Dans sa première interview publiée dans la presse officielle depuis qu'il est à la tête de l'État cubain, le ministre de la Défense s'est toutefois déclaré «toujours prêt à normaliser» les relations de Cuba avec les États-Unis, mais «sur un pied d'égalité» et non en réponse à des «diktats» ou à des «menaces».
Dans une longue interview accordée à Granma, organe central du Parti communiste cubain (PCC, parti unique), Raúl Castro, 75 ans, a également tenu à rassurer les Cubains sur la santé de son frère, après l'opération intestinale qui l'a conduit le 31 juillet à passer provisoirement les pouvoirs à son frère cadet, numéro deux du régime.
«Je pense que son extraordinaire constitution physique et mentale a joué un rôle essentiel dans sa récupération satisfaisante et progressive», a-t-il déclaré avant de remercier «les médecins et les autres camarades qui s'en sont occupés d'excellente manière, avec un professionnalisme inégalable et surtout beaucoup d'amour et de dévouement».

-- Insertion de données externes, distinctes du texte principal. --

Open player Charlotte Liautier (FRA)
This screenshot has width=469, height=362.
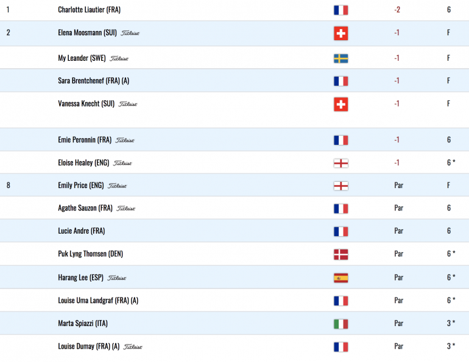(x=89, y=10)
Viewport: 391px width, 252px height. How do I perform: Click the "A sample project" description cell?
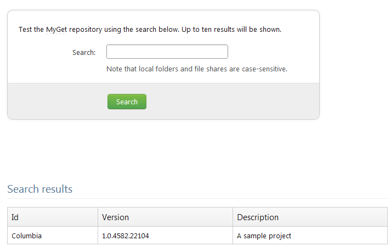click(x=264, y=236)
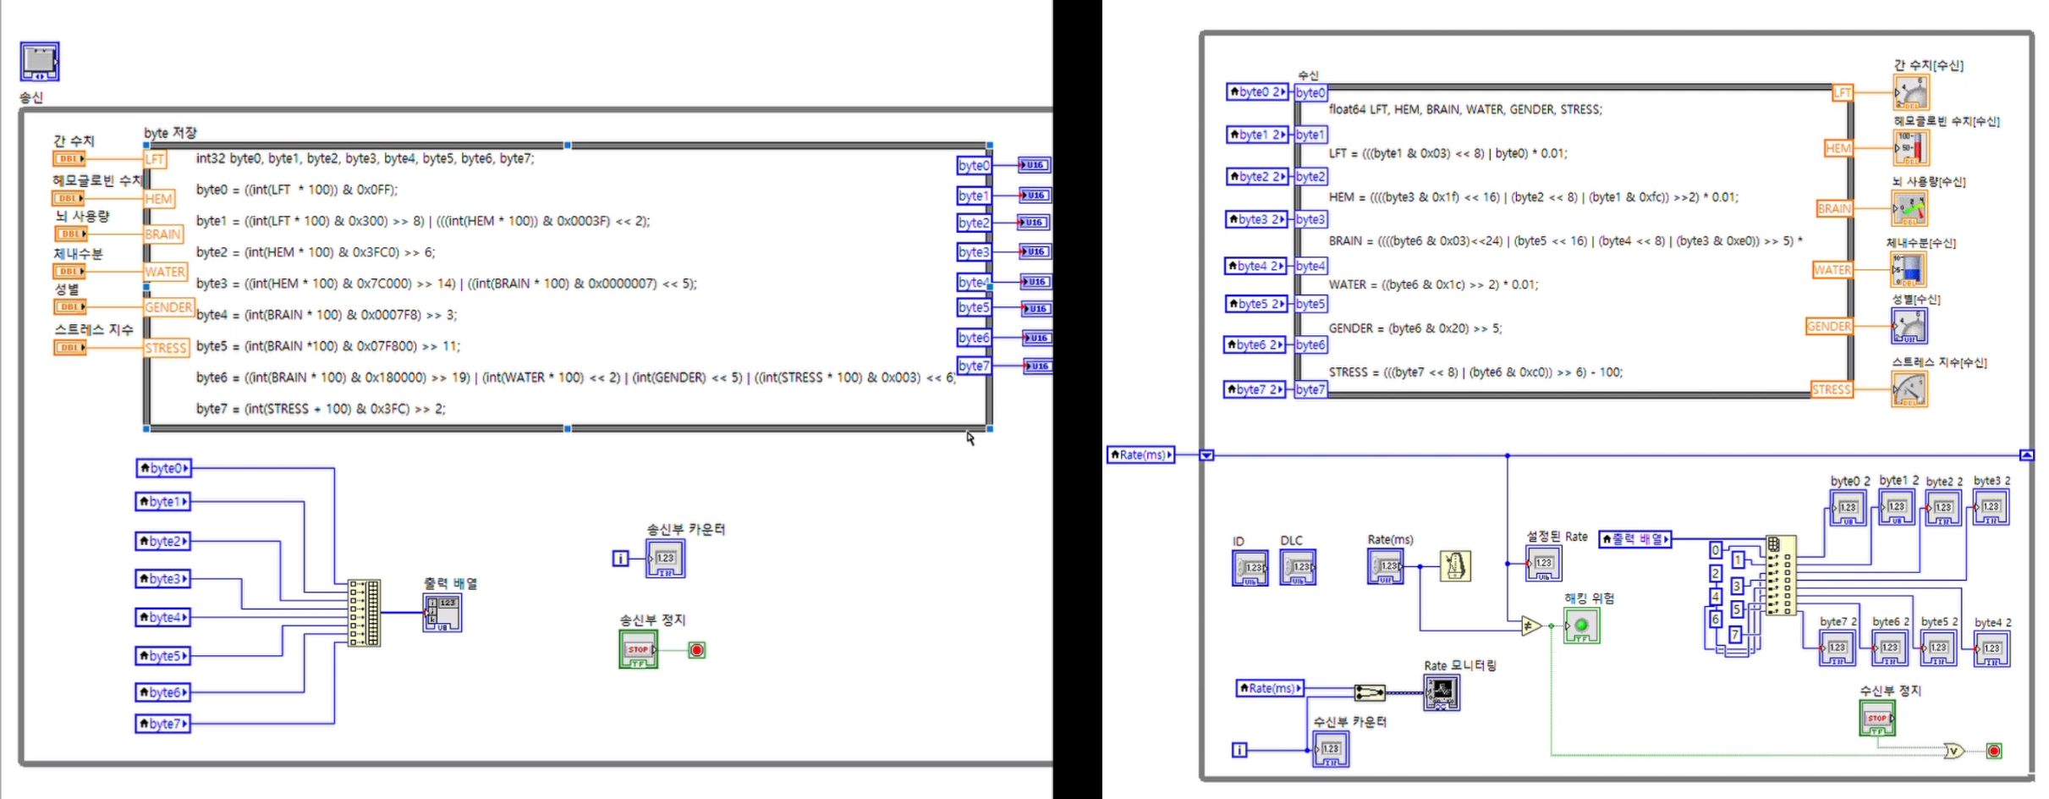Click the Build Array node before 출력 배열

(365, 613)
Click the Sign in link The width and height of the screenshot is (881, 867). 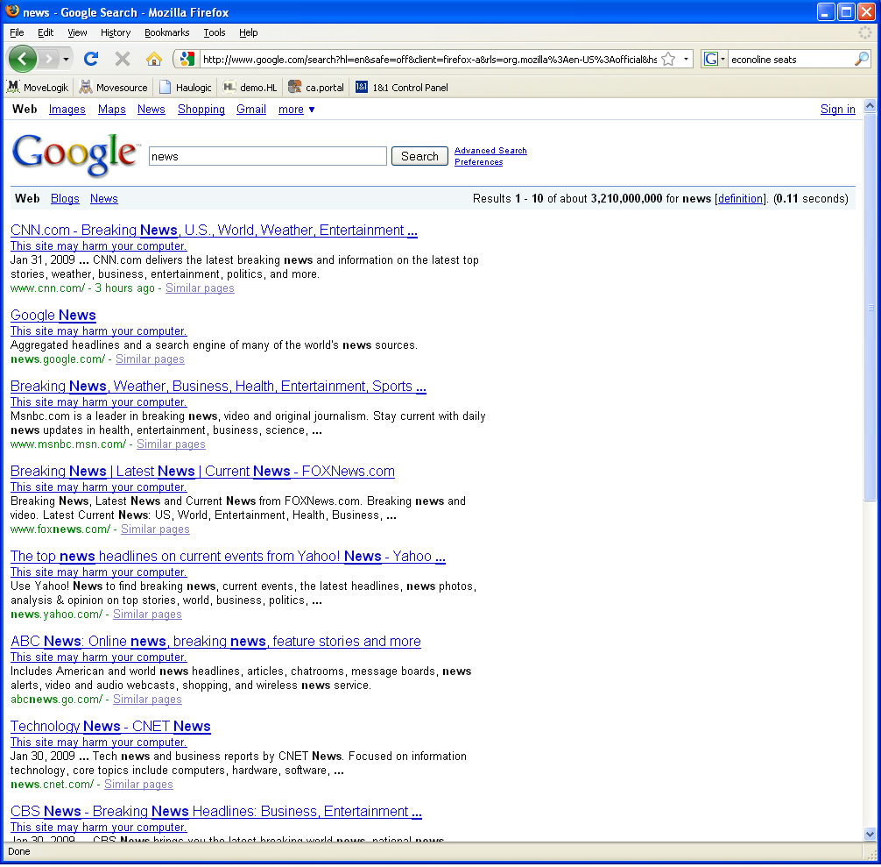point(837,110)
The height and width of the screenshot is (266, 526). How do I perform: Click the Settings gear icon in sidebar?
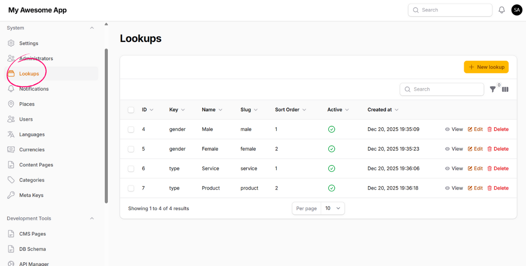pyautogui.click(x=11, y=43)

Détaillant la mobilisation du régime après l'annonce de l'opération de Fidel Castro, le ministre de la Défense a révélé: «À trois heures du matin le 1er août, en application des plans approuvés [...], j'ai décidé d'élever de manière substantielle notre capacité et notre dispositif de combat, en appliquant pour cela les mesures prévues, parmi lesquelles la mobilisation de plusieurs dizaines de milliers de réservistes et de miliciens.»
«Tout le personnel mobilisé a accompli ou est en train d'accomplir en ce moment un important cycle de préparation et de cohésion pour le combat», a-t-il dit. «Ces troupes effectueront des rotations [...], tous les réservistes et miliciens qui y participeront connaîtront à l'avance leur date d'incorporation», a-t-il ajouté.
«Toutes les mesures ont été prises pour empêcher une quelconque tentative d'agression. Le peuple fait une démonstration formidable de confiance en lui-même», a-t-il ajouté, soulignant qu'à ses yeux, «il règne une absolue tranquillité dans le pays». Selon lui, «certains faucons de l'empire [américain] ont pensé le 31 juillet dernier que le moment était venu de détruire la révolution. On ne pouvait pas écarter le risque que quelqu'un devienne fou, ou plus fou encore, à l'intérieur du gouvernement américain», a-t-il dit.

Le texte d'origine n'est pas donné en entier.